Page excerpt
_ _ _ _ _ _ _
Ventilator waveform interpretation in mechanically ventilated small animals


  • Authors declare no conflict of interest.

Address correspondence and reprint requests to

Dr. Terry M. Corona, 3000 Busch Lake Blvd, Tampa, FL 33614, USA.




To review the topic of ventilator waveforms analysis with emphasis on interpretation of ventilator waveforms and their use in the management and monitoring of mechanically ventilated small animal patients.

Data sources

Human clinical studies, scientific reviews, and textbooks, as well as veterinary textbooks and clinical examples of ventilator waveforms in mechanically ventilated dogs.


Ventilator waveforms are graphic representations of data collected from the ventilator and reflect patient-ventilator interactions. The 4 parameters pressure, volume, flow, and time are most descriptive of mechanical ventilation. Typically, 3 different graphs, also referred to as scalars, consisting of pressure versus time, volume versus time, and flow versus time, with time always plotted on the x-axis, are used. Changes in the ventilator settings as well as in the characteristics of the lungs such as airway resistance (Raw) and respiratory system compliance (Crs) can be recognized from specific variations in the waveforms. Flow-volume and pressure-volume loops provide additional information about changes in lung function. Patient-ventilator dyssynchrony is a common problem during mechanical ventilation and can lead to patient discomfort and an increased work of breathing. Ventilator waveforms are helpful to identify dyssynchrony, which can be divided into trigger, flow, cycle, and expiratory dyssynchrony. Ventilator waveforms allow the clinician to assess changes in respiratory mechanics, and can be useful in monitoring the progression of disease pathology and response to therapy. Adjustments in ventilator settings based on proper analysis and interpretation of these waveforms can help the clinician to optimize ventilation therapy.


Ventilator waveforms are graphic representations of patient-ventilator interactions. Proper interpretation of ventilator waveforms affords the critical care clinician a better understanding of the patient's respiratory function, response to therapy, and causes for patient-ventilator dyssynchrony. Ventilator waveform interpretation is an important tool in the assessment and management of mechanically ventilated small animal patients.
_ _ _ _ _ _ _
Tasks
1. In the ventilator waveform abstract, what does the passage between "Address correspondence and" and "monitoring of mechanically ventilated small animal patients.", inclusive, read when you swap "Tampa" for "Orlando"?
2. In the ventilator waveform abstract, what does the abbreviation Crs stand for?
3. What are all the types of patient-ventilator dyssynchrony named in the ventilator waveform abstract?
The items below have nothing to do with the ventilator waveform abstract.
_ _ _ _ _ _ _
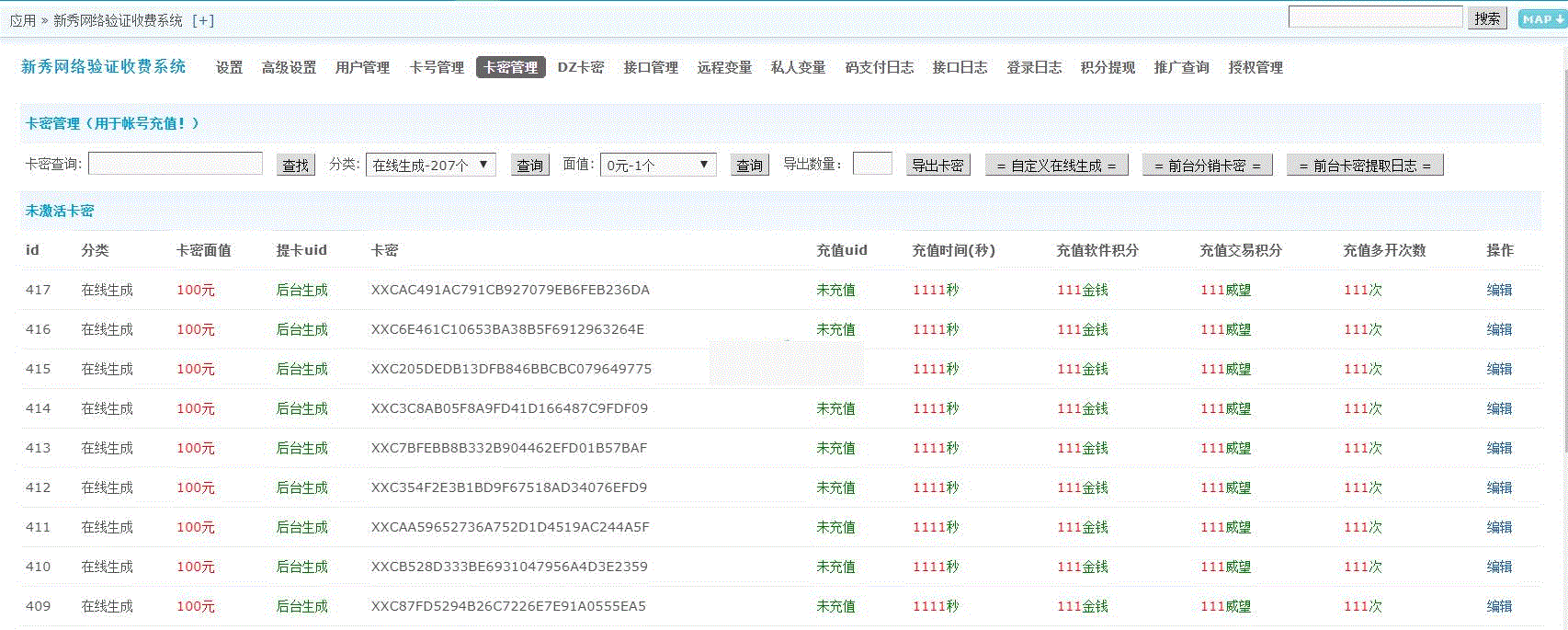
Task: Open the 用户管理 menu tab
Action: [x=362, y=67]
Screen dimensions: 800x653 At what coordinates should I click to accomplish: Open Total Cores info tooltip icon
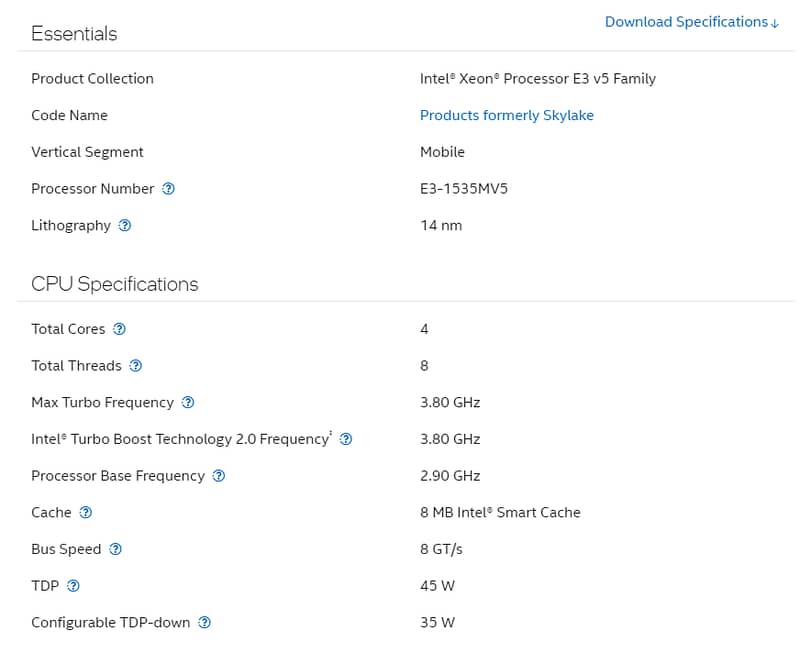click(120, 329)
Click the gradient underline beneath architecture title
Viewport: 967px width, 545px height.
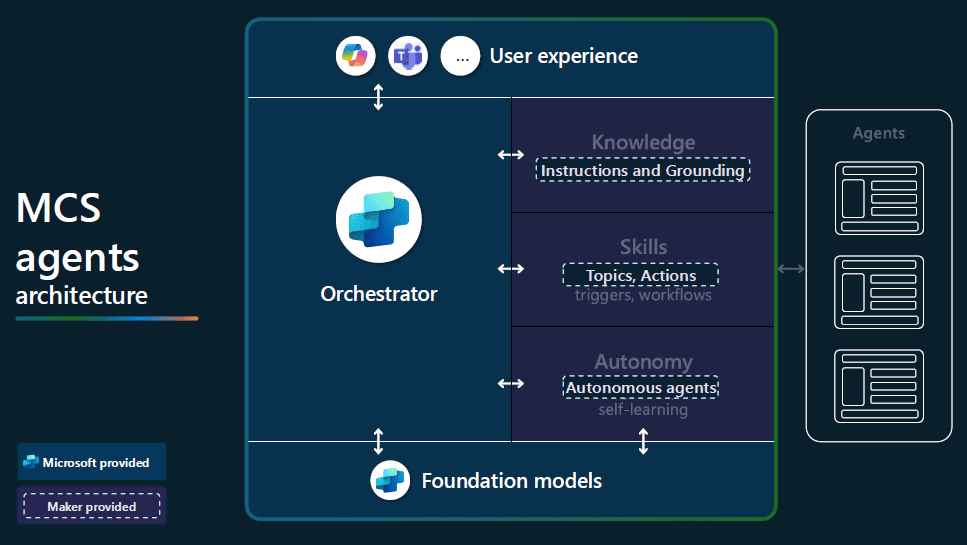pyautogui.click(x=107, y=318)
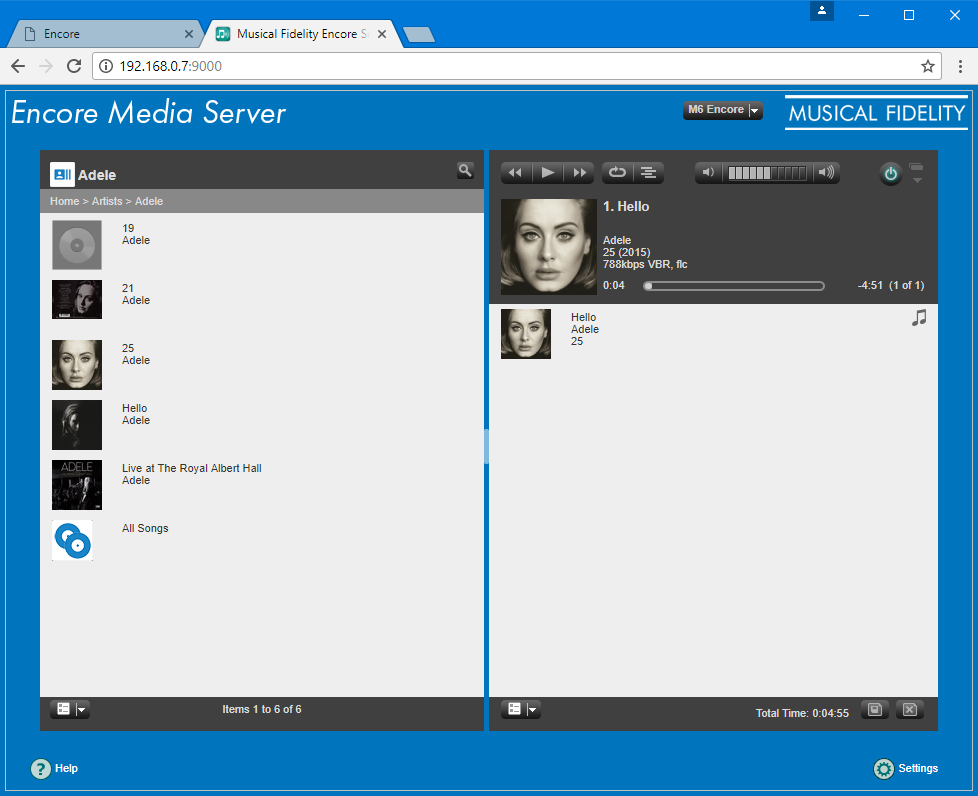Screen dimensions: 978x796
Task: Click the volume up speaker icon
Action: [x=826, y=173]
_ _ _ _ _ _ _
Solutions for each task
1.
Address correspondence and reprint requests to

Dr. Terry M. Corona, 3000 Busch Lake Blvd, Orlando, FL 33614, USA.




To review the topic of ventilator waveforms analysis with emphasis on interpretation of ventilator waveforms and their use in the management and monitoring of mechanically ventilated small animal patients.

2. Respiratory system compliance

3. Trigger, flow, cycle, and expiratory dyssynchrony